YOUR OBJECTIVE: Please quote the lines of the records below verbatim, from the line containing "Click the Verified Purchase label" through the line containing "pyautogui.click(x=196, y=47)", inclusive.

MATERIAL SUPPLIED:
--------------------------------------------------

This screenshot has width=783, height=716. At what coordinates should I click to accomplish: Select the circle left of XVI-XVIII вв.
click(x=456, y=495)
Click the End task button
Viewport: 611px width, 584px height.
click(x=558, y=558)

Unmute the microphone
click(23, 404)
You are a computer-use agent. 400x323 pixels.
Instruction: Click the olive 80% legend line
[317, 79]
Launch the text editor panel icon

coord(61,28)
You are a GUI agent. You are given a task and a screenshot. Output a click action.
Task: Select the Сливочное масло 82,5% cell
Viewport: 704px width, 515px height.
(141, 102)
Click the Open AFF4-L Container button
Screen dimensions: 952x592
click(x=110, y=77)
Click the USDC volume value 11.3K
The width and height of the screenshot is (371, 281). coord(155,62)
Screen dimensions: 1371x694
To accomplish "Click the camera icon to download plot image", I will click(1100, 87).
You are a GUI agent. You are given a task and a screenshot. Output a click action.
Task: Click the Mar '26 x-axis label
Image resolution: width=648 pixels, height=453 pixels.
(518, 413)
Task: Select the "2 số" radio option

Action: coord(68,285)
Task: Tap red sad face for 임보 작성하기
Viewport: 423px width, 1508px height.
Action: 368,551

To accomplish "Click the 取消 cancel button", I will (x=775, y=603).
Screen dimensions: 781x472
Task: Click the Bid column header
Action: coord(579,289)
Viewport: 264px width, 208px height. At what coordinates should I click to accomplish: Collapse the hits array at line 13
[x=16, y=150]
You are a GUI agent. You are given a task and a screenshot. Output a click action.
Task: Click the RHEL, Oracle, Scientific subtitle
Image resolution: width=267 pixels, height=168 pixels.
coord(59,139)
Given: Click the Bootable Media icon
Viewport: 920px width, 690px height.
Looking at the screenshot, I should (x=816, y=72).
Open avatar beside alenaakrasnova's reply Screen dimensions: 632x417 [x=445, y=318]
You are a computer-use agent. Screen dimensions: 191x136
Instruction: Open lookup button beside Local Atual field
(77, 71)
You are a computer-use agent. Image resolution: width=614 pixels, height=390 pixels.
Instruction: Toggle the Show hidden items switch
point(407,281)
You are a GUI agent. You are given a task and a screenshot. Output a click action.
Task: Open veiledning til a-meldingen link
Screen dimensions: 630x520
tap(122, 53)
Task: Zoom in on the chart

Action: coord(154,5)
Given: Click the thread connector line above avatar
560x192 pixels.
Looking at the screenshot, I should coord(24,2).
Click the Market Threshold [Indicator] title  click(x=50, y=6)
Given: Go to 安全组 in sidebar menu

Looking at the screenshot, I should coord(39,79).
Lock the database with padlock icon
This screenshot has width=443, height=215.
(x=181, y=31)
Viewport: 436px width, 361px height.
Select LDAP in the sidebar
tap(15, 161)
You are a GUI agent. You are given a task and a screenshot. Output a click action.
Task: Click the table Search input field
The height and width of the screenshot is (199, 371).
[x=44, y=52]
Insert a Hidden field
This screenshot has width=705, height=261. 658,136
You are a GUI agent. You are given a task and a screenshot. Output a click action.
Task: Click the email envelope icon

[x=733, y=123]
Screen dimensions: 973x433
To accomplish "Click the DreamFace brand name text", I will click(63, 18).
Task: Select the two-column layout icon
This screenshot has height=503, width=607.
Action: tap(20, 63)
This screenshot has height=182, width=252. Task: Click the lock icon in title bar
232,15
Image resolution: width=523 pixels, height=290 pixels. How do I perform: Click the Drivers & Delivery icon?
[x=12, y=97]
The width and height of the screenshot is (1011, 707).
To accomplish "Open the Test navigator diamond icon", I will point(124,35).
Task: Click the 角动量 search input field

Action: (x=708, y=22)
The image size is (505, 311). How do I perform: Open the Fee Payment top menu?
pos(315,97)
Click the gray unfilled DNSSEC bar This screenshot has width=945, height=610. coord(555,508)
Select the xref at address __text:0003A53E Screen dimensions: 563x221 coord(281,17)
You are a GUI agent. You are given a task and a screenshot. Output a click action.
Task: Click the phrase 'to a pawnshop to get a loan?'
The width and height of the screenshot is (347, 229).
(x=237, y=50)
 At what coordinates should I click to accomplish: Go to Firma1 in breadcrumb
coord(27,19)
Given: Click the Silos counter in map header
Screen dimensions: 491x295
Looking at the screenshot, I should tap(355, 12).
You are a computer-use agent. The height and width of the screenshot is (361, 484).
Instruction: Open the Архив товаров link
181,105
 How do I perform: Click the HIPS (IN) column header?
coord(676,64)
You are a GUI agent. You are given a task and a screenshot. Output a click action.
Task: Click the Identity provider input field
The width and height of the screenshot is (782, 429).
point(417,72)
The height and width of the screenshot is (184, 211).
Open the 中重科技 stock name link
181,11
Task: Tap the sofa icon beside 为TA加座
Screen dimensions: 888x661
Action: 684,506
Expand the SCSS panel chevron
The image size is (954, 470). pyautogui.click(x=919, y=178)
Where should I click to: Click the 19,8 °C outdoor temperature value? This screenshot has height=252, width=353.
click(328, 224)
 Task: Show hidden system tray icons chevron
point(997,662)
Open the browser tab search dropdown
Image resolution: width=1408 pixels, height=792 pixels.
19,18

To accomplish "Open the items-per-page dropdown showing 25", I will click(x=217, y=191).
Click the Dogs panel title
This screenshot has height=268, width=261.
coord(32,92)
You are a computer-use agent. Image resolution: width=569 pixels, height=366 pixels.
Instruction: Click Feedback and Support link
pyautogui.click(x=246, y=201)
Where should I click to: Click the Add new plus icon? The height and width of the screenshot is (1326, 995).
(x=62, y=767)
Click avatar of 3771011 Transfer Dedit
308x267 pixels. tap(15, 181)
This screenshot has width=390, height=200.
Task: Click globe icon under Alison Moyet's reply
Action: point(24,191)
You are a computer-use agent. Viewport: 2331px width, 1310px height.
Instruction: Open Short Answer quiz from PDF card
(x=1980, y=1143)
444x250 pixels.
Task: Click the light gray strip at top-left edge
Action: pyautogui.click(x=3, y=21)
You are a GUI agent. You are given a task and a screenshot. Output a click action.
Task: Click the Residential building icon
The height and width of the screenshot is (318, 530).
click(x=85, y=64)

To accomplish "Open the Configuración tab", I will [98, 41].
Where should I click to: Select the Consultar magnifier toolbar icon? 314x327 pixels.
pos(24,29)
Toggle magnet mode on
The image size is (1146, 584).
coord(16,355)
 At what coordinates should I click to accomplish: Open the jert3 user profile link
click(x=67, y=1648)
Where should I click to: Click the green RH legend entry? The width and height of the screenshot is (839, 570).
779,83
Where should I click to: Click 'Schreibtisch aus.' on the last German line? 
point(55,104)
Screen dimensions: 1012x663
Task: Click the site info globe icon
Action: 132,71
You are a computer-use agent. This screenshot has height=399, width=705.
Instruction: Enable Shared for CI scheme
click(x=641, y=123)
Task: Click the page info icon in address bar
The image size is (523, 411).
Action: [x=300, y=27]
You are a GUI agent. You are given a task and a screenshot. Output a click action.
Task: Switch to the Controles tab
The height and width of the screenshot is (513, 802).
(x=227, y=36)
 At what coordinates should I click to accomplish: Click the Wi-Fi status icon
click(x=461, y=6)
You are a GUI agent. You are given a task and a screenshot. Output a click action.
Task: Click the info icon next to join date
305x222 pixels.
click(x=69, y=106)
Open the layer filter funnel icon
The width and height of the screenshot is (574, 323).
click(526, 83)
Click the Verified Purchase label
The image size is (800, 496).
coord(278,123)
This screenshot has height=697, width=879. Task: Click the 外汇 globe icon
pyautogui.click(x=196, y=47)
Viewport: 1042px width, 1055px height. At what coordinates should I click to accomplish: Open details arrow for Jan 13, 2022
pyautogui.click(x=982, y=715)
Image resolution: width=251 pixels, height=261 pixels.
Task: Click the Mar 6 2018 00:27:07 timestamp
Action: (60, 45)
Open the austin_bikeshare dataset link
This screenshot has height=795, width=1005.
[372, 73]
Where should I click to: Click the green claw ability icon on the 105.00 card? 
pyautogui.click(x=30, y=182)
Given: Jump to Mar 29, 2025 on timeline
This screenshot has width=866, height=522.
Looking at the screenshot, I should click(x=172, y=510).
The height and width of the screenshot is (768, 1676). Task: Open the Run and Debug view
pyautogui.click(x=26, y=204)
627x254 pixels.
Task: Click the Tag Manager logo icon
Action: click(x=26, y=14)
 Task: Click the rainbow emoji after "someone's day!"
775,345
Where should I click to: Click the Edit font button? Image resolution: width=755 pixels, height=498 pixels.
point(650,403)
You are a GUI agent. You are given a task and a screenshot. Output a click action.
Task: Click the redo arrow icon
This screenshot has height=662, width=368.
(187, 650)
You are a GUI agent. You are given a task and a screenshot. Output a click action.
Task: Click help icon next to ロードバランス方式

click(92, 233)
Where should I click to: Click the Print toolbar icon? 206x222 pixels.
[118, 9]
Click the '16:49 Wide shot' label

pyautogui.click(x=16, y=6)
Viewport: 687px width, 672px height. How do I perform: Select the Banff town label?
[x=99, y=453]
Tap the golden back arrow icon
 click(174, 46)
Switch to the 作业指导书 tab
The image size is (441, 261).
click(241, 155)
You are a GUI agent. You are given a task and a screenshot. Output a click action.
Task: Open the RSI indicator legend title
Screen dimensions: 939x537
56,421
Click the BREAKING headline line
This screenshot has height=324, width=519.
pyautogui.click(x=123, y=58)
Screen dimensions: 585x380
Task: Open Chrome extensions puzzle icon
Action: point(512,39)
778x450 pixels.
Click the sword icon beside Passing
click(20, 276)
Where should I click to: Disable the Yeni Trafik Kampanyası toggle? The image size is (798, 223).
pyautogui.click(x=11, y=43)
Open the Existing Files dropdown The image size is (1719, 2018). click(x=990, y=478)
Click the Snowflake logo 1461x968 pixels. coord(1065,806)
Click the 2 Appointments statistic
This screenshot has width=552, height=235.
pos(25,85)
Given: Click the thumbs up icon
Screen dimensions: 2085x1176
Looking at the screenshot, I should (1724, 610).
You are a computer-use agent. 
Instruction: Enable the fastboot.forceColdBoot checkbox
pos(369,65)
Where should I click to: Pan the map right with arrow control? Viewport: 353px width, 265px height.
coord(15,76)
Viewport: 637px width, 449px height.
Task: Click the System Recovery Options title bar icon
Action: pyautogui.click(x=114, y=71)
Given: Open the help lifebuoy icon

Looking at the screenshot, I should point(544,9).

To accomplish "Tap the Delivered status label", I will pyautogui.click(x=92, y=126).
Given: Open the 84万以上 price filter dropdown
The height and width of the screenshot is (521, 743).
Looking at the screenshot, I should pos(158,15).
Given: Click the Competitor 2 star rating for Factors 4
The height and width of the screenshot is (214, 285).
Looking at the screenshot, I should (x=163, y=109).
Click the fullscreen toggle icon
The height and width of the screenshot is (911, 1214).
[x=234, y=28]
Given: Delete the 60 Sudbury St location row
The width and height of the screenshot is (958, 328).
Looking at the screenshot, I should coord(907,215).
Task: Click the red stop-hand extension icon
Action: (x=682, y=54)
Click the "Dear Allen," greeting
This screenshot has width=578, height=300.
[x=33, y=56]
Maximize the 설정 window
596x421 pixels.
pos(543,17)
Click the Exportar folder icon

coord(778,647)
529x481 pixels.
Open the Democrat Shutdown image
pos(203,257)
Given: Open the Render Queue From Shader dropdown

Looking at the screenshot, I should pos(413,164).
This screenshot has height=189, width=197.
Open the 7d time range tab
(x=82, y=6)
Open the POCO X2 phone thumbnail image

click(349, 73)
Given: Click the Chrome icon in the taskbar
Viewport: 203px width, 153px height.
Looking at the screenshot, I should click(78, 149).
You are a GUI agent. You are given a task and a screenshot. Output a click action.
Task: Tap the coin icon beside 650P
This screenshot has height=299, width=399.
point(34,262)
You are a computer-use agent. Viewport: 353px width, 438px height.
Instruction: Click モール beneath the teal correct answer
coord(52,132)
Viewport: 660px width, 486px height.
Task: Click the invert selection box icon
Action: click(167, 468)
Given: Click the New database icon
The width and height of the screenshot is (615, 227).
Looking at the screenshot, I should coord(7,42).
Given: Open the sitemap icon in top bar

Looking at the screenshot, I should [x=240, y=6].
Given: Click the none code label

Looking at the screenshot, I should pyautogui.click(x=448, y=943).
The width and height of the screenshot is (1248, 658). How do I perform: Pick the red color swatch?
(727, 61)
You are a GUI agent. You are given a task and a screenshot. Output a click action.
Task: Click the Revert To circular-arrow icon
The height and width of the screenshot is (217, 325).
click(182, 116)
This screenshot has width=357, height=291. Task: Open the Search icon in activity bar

--------------------------------------------------

EXERCISE RESPONSE:
Click the Verified Purchase label
The image size is (800, 496).
coord(278,123)
This screenshot has height=697, width=879. Task: Click the 外汇 globe icon
pyautogui.click(x=196, y=47)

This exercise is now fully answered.